After hammering out the details with Tello, it was decided that I would start May 28, the day after one of the many American holidays ruined by retail. I was stationed Monday through Wednesday and had the good fortune of having family in Connecticut. It was during this time I would become close with my cousin Tim, a retired Connecticut police officer. I stayed at Tim’s with his longtime girlfriend Debbie Mondays and Tuesdays for the duration of my internship.

I was going to be writing for WWE.com in WWE’s headquarters three days a week for practically the entire summer.

Chapter Two: The First Day

 It was a rainy Tuesday in Stamford.

I gathered in the lobby with the other interns, stunned that I would be engaged in a three month passion project in the least likely place I ever saw myself.

We were a large group, so we were herded like cattle into separate elevators that brought us to the confines of the cafeteria, catered by Panera Bread. Inside, we sat down in assigned seats adorned with care packages from our “mentors” (mine happened to be Tello). What followed was a standard orientation. During introductions, fellow interns proudly announced the prestigious universities they attended, but none more proud than I, the scrapper from Brooklyn College who clawed his way to the top.

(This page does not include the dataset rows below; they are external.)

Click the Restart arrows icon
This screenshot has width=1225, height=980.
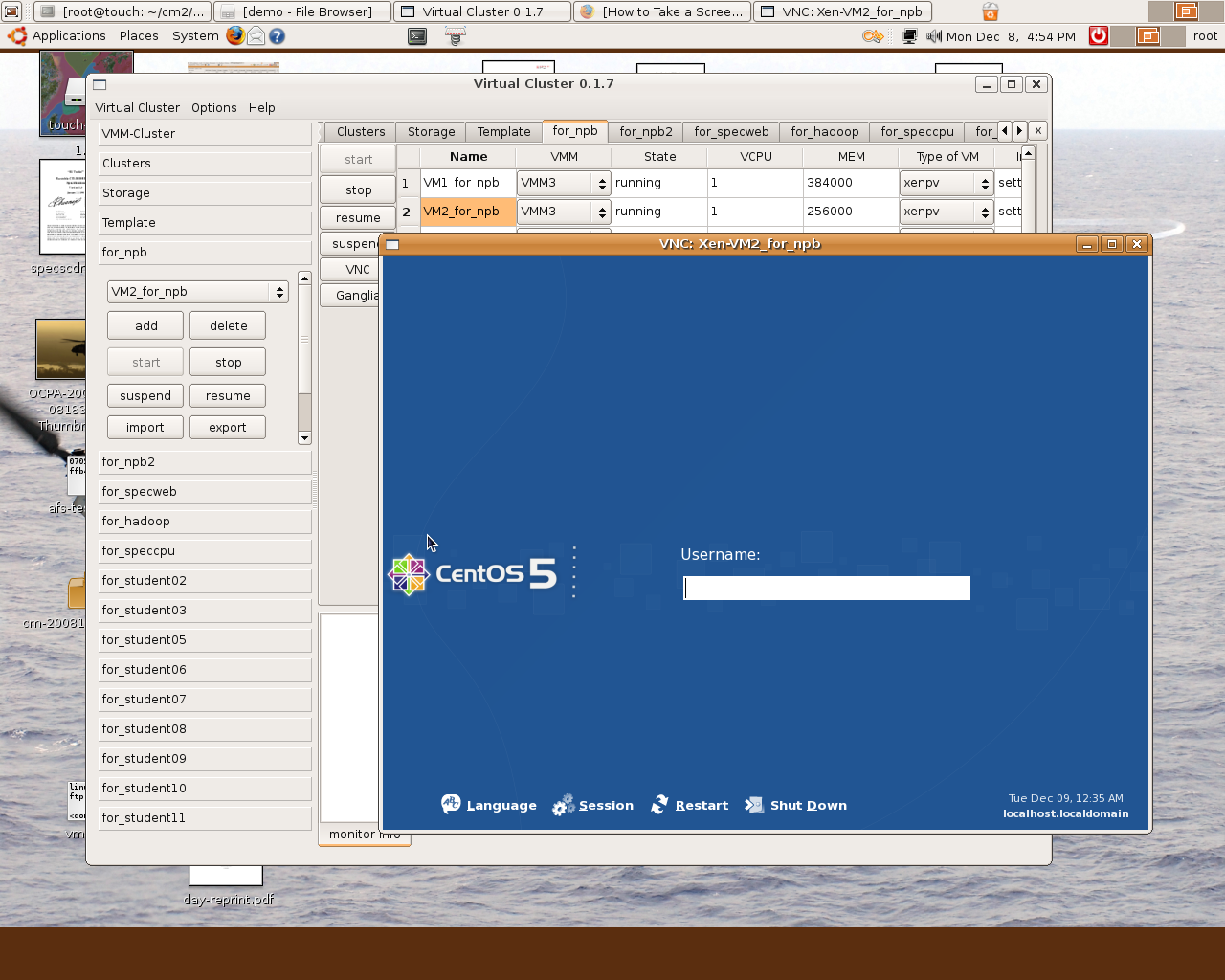pos(659,805)

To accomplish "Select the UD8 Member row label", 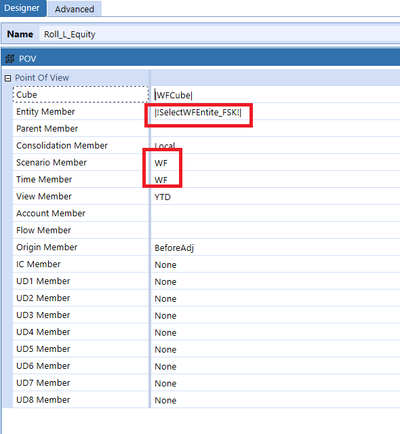I will coord(43,400).
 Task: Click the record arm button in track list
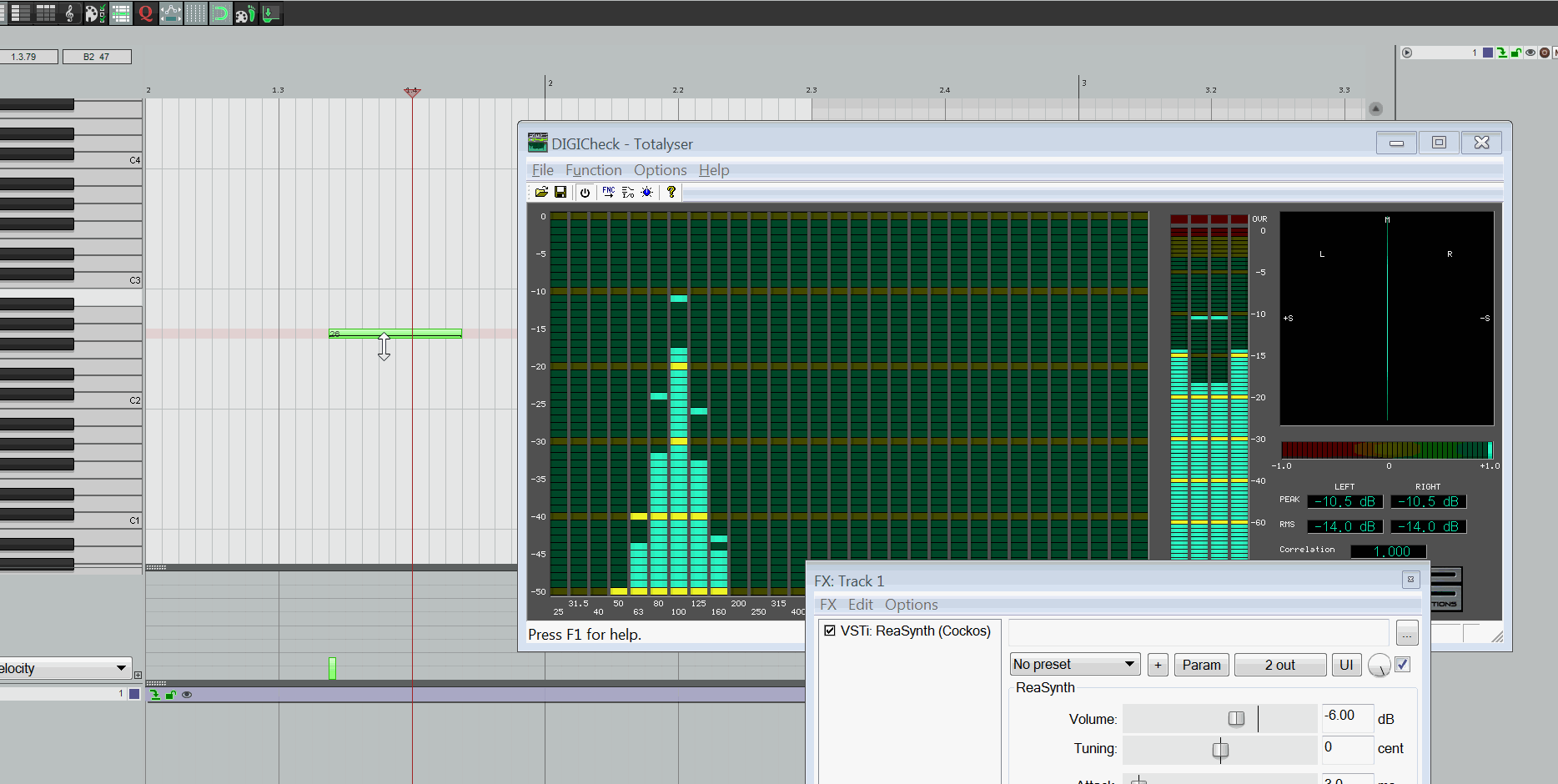click(1544, 53)
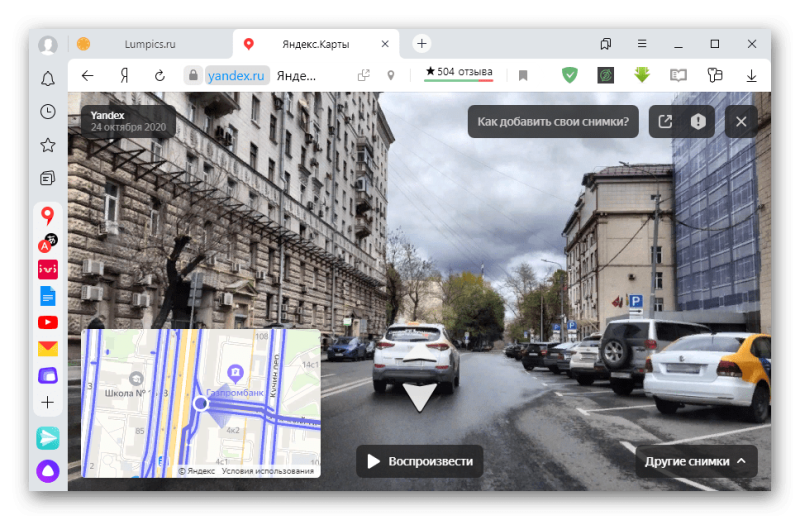Launch Alice voice assistant in sidebar
800x520 pixels.
[47, 470]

After the orientation, paperwork was gathered and mentors collected their youth for the day. It was then where I was given a brief tour of the floor by Tello, greeted by legendary ring announcer Howard Finkel and former ECW and WWE color commentator Joey Styles (who’s desk was directly in front of mine). As the shock settled, I was seated at my first desk ever, briefly introduced myself to my temporary coworkers (all brilliant in their own right) and given a choice of a Christian, Eddie Guerrero or “Stone Cold” Steve Austin action figure to emblazon my desk (naturally, I chose Austin – who is proudly displayed in my man cave).

Unfortunately, I was also introduced to my arch nemesis, Chris Buetra. Buetra was a spelling error of my last name the IT department made that has become my claim to blame whenever bizarre events occur. I was told of a Seamless account stipend I could use after a certain time. Since I was set to cover Monday Night Raw (WWE’s Flagship show) I qualified. For my first meal, I ordered a recommended Italian favorite from a well reviewed establishment. Unfortunately, Buetra ordered eggplant parmigiana from a Chinese restaurant and Tello informed me in front of the entire office after receiving a phone call from the restaurant.

Damn you, Buetra!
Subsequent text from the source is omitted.